Dataset entries:

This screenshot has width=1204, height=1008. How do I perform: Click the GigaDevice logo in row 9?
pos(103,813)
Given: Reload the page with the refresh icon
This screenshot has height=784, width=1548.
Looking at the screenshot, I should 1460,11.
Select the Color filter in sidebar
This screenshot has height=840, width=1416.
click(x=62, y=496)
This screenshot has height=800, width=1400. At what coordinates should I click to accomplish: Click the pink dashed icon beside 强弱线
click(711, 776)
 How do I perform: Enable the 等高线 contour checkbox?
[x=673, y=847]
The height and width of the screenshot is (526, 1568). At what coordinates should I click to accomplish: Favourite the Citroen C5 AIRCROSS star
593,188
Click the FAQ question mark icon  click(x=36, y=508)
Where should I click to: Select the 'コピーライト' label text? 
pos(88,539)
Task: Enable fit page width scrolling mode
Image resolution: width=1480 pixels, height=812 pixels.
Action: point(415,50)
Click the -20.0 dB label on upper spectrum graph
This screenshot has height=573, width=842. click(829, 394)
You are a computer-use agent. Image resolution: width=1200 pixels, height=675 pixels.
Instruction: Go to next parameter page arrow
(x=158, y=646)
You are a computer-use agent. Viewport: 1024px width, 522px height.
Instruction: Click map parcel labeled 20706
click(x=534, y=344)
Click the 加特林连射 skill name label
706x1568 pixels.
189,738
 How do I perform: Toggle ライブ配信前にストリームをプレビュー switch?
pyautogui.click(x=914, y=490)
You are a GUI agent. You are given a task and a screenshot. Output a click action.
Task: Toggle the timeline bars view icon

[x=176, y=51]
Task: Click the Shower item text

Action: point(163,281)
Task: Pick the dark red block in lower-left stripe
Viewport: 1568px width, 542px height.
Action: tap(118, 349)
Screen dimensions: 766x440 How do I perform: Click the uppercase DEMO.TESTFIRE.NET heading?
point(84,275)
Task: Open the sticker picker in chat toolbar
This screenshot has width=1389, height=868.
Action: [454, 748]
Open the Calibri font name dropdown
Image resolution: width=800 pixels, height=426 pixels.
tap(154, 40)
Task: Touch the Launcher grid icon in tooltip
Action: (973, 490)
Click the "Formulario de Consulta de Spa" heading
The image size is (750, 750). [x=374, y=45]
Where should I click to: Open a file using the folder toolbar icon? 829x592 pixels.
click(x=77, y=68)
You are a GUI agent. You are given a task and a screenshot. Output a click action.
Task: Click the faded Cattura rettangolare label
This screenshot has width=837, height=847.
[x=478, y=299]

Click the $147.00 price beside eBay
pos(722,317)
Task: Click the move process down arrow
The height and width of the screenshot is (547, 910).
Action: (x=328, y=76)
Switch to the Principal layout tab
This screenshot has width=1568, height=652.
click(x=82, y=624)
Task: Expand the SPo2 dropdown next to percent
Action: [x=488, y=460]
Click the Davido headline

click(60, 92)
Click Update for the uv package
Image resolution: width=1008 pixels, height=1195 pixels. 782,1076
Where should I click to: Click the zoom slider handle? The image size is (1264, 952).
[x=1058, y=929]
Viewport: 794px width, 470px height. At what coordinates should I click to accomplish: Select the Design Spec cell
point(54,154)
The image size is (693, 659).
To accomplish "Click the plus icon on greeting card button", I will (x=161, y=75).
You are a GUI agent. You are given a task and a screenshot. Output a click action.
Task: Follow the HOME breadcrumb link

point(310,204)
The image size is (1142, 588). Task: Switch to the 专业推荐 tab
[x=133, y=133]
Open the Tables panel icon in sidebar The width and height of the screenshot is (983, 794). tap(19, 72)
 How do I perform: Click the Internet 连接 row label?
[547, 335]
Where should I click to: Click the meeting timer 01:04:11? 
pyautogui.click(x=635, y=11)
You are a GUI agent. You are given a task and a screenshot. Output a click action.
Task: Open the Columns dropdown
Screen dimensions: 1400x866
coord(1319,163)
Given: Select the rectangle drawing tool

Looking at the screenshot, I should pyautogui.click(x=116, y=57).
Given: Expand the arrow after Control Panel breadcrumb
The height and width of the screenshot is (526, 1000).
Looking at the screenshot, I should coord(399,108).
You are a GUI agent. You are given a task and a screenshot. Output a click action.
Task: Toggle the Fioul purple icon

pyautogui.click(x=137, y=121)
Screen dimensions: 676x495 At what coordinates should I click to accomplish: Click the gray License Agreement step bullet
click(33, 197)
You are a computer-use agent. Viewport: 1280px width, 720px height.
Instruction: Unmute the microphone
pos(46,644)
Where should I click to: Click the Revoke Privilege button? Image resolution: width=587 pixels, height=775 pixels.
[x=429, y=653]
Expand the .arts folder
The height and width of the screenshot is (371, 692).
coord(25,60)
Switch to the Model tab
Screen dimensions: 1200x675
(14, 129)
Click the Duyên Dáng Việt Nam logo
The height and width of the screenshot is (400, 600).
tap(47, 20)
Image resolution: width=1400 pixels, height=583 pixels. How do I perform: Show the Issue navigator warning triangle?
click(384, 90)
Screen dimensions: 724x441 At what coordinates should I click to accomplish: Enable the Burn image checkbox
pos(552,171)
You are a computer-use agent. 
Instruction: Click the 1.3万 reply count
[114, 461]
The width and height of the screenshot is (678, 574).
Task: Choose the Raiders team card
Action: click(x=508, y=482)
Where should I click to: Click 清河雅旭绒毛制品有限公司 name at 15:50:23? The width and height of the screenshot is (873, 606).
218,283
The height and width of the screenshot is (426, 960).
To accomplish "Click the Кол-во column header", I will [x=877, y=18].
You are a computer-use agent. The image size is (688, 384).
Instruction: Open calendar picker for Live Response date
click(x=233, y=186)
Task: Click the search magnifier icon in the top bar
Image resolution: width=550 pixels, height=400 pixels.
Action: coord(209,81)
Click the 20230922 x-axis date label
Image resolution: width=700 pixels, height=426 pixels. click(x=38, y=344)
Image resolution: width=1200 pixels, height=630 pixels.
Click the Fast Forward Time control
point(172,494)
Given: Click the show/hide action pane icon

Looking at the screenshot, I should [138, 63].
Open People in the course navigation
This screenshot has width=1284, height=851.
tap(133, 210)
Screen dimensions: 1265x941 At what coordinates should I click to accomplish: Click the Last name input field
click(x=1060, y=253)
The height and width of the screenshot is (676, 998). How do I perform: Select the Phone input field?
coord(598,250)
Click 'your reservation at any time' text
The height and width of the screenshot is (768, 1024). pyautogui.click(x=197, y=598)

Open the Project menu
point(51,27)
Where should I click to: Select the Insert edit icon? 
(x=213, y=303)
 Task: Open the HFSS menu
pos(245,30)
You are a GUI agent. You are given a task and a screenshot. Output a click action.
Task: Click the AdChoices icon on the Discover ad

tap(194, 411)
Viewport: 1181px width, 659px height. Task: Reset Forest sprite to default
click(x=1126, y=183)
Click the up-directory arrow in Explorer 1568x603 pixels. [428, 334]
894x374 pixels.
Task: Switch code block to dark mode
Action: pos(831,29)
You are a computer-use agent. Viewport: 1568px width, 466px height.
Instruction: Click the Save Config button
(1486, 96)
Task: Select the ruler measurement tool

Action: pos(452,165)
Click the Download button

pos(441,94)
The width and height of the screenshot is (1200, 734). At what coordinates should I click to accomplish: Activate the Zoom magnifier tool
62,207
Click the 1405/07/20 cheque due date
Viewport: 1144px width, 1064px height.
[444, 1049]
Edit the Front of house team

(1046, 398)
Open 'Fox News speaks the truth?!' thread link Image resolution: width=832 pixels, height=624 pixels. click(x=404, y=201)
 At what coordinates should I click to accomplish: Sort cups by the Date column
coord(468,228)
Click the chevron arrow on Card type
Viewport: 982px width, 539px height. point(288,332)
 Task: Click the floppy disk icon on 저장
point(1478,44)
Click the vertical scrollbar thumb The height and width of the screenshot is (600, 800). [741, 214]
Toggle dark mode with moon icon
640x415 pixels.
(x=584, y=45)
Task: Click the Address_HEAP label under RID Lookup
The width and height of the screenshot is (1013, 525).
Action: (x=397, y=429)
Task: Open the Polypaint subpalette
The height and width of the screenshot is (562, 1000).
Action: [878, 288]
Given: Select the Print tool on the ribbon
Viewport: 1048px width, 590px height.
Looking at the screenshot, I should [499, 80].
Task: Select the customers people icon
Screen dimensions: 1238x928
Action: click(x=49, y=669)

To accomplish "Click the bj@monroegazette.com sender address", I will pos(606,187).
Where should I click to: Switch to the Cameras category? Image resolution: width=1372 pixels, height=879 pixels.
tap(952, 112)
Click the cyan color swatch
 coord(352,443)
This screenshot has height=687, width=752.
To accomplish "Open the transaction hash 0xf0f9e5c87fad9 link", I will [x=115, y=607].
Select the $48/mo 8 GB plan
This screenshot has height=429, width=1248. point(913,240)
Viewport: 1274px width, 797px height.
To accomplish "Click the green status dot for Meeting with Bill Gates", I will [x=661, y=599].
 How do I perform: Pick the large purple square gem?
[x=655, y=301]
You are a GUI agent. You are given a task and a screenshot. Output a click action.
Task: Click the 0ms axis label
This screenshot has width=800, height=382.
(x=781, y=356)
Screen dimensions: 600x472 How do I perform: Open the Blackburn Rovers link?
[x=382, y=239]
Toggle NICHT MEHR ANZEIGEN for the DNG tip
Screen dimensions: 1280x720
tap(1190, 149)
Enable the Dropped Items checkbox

About this exercise:
Task for the records above: copy every line in which the word "computer" occurs.

Task result:
You are a computer-use agent. Image resolution: width=1200 pixels, height=675 pixels.
You are a computer-use agent. Viewport: 1024px width, 522px height.
You are a computer-use agent. Viewport: 1280px width, 720px height.
You are a computer-use agent. 
You are a computer-use agent. The image size is (688, 384).
You are a computer-use agent. Viewport: 1568px width, 466px height.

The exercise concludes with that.